A la ferme de l’Ambertoise, la Fourme d’Ambert AOP est fabriquée dans la plus pure tradition cantalou, par les femmes. C’est en effet Gwenaëlle qui l’élabore avec le lait de la traite de la veille au soir et celle du matin. A une différence près : autrefois la Fourme d’Ambert était fabriqué l’été, dans les jasseries, des fermes d’estive au toit de chaume. Aujourd’hui, ces fermes jalonnent encore les monts du Forez mais ont été abandonnées ou restaurées en résidences secondaires. Les fromageries - sept dans la zone d’appellation – ont remplacées les jasseries et, depuis quelques années, des producteurs fermiers se sont remis à fabriquer la Fourme d’Ambert. Quatre seulement pour le moment. Il faut dire que, pour obtenir une forme harmonieuse et un persillage équilibré, il faut maîtriser de grandes techniques fromagères, issues d’un savoir-ancestral. Après une première expérience dans l’hôtellerie, les Rodary sont donc de ceux qui ont décidé de reprendre la ferme familiale et de se former au métier de fromager.
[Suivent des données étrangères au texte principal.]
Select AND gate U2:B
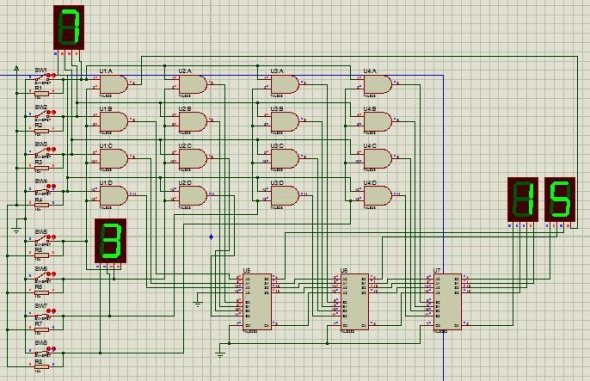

Logis où se fabriquait la Fourme d’Ambert à un bout, étable séparée par une cloison en bois à l’autre,
fenil pour conserver le foin sous les toits,
la jasserie était située dans les montagnes, à l’abri du vent et à proximité d’une source.
Au premier jour…
Chaque matin, c’est le même rituel pour Gwenaëlle. Direction sa fromagerie flambant neuve où elle va passer sa matinée à plonger les mains dans le caillé, à mouler, à piquer ou à retourner les fromages et, toujours, les yeux fixés sur la pendule. Car le temps est un facteur important de la réussite du précieux fromage bleu. Chaque étape est donc chronométrée. Pas à la seconde près bien sûr, mais quelques minutes de plus ou de moins et la cuve est perdue.
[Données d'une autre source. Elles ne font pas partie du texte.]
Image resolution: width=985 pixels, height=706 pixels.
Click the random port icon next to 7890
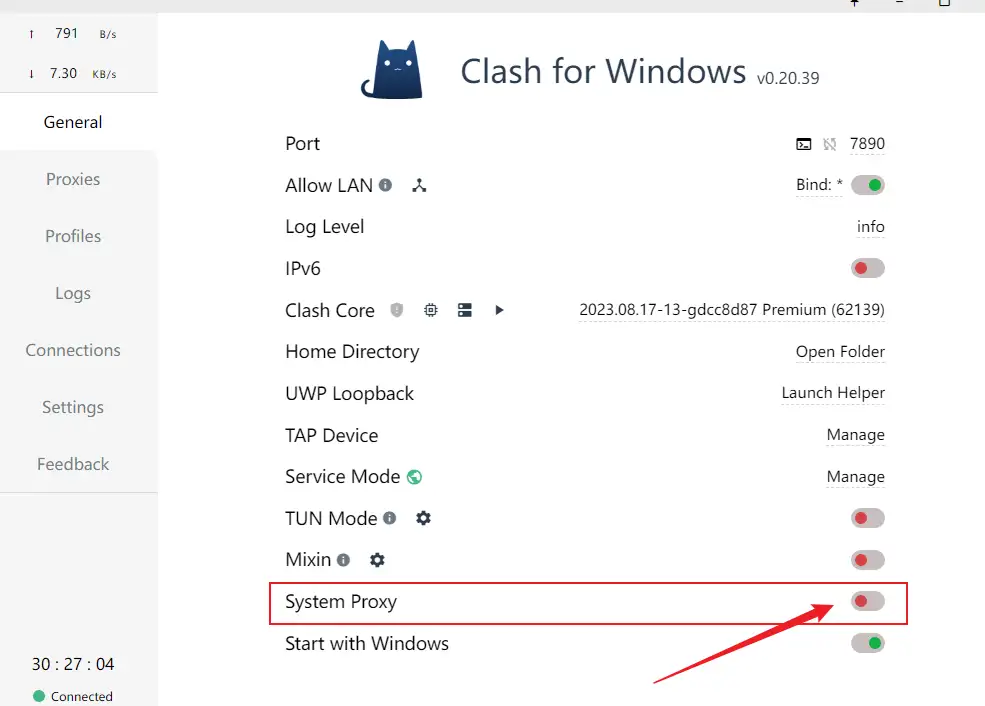point(829,144)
La fabrication de la Fourme d’Ambert commence toujours de la même façon : Gwenaëlle mélange le lait réfrigéré de la veille à celui que Julien vient de traire, dans la salle située un étage en-dessous. Près de 1200 litres sont alors chauffés à 34° dans une cuve en inox ouverte et ensemencés avec des ferments dont le Penicilium Roqueforti. A la différence du Peniciliium Camemberti qui ne change pas la couleur du lait, ce champignon extrait du seigle donnera au fromage son persillé bleu. Après une heure à heure et demi à 34°, Gwenaëlle ajoute la présure et laisse reposer le lait une heure, le temps qu’il coagule. Vient alors le moment de le « décailler ». Une étape manuelle suffisamment physique pour que Julien vienne l’épauler. Le caillé est découpé à l’aide d’une sorte de grand peigne. Un passage dans la longueur de la cuve, un autre dans la largeur, suffisent à casser le lait coagulé qui est ensuite brassé à quatre bras puis avec des pâles électriques pendant presqu’une heure et demi.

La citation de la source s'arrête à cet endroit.